Fulfilling a Pikedream: the ups of downs of porting 50k lines of C++ to Go.

By logicchains

Rob Pike, one of the creators of the Go language, stated that he expected the language to be adopted by C++ programmers, a prediction that hasn’t been realised. Recently however at the HFT firm where I work, the success of a team’s move from Python to Go for some pieces of non-speed-critical infrastructure led to the decision to attempt a slimmed-down Go rewrite of a somewhat-throughput-critical 50k LOC C++ server. The old C++ server used the same techniques and libraries used in our latency-critical C++ trading software, where every microsecond matters, and this degree of performance simply wasn’t needed. It was hence thought that a rewrite in Go, using the language’s native scheduler rather than the hyper-optimised C++ framework used by the autotraders, would be easier to maintain. I was tasked with the rewrite.

The tl;dr
In business terms, the project was a success: completed ahead of schedule, performing acceptably, and less than 10k LOC long (this massive LOC reduction was of course partially due to the removal of features that were deprecated or not needed by the team behind the rewrite). In personal terms however I feel the outcome was suboptimal, in the sense that I wrote two to three times as much code as would have been needed in a language with parametric polymorphism. Some of this was due to type-safety: Go forces a tradeoff to be made between verbosity and type-safety, and I settled somewhere in the middle; it could have used less code and been less type-safe, or used more code and been more type-safe.
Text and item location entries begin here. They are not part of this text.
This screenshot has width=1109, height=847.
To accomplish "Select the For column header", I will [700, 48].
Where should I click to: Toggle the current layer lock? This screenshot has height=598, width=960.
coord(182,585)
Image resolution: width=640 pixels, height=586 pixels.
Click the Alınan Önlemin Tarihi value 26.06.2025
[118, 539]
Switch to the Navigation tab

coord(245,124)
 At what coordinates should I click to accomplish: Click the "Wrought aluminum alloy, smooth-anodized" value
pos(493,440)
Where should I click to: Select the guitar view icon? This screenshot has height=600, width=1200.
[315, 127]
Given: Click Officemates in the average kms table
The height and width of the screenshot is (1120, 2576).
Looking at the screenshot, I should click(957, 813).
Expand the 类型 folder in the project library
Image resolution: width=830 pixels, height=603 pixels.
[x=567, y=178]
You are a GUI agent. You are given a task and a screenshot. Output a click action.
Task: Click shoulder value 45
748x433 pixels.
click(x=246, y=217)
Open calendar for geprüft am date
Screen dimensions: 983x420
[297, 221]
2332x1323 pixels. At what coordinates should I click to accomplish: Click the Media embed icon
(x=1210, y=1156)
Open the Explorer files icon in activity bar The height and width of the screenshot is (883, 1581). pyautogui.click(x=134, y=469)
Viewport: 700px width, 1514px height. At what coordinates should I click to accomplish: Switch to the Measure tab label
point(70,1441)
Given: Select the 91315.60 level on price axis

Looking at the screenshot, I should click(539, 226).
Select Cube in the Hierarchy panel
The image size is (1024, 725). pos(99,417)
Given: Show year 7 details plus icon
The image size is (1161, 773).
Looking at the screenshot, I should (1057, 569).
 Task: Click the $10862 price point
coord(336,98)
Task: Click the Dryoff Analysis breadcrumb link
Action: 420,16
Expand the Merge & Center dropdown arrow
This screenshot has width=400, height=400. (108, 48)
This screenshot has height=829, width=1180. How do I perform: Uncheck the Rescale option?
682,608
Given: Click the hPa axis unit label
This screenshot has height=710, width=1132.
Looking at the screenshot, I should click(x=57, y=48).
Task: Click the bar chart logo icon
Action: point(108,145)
Now, the pros and cons, starting with the pros.

The pros

Emacs! With plugins for autocomplete, jump-to-definition, error checking upon save, intelligent refactoring, and GoTest integration, programming Go in Emacs offers practically everything one’d expect from a good IDE, with the bonus of super-easy customisation and extensibility via Elisp. Since one of my reasons for getting into programming was the opportunity to get paid to use Emacs, this is definitely a huge plus.

Goroutines! Go makes message-passing based concurrency, which I personally find the easiest form of concurrency to reason about, super simple to use. It also allows parallel/async code to be written in the exact same way as concurrent code, simply by setting GOMAXPROCS to 1. The only other languages I know with built-in lightweight thread schedulers are Erlang/Elixir and Haskell, with the former lacking static typing and the latter lacking management-willing-to-use-ability.

No inheritance. I’ve personally come to view inheritance-based OO as somewhat of an antipattern in many cases, bloating and obscuring code for little benefit, and Go makes this kind of code impossible to write. I suspect this was Rob Pike et al’s motivation for designing Go the way they did: there was a bunch of Java/C++ at Google that was written as if Enterprise Fizzbuzz was a positive role-model, and they wanted to spare themselves from having to deal with such code in future. That being said, in spite of being legacy code the use of inheritance in the old C++ server was pretty sane, and it could easily have been rewritten to use a more modern style.

Readability. I always found the Go code I encountered quite easy to read and understand, both our code and external code. Some of the C++ I encountered, in contrast, took hours to fully comprehend. Go also forced me to write readable code: the language makes it impossible to think something like “hey, the >8=3 operator in this obscure paper on ouroboromorphic sapphotriplets could save me 10 lines of code, I’d better include it. My coworkers won’t have trouble understanding it as the meaning is clearly expressed in the type signature: (PrimMonad W, PoshFunctor Y, ReichsLens S) => W Y S ((I -> W) -> Y) -> G -> Bool”.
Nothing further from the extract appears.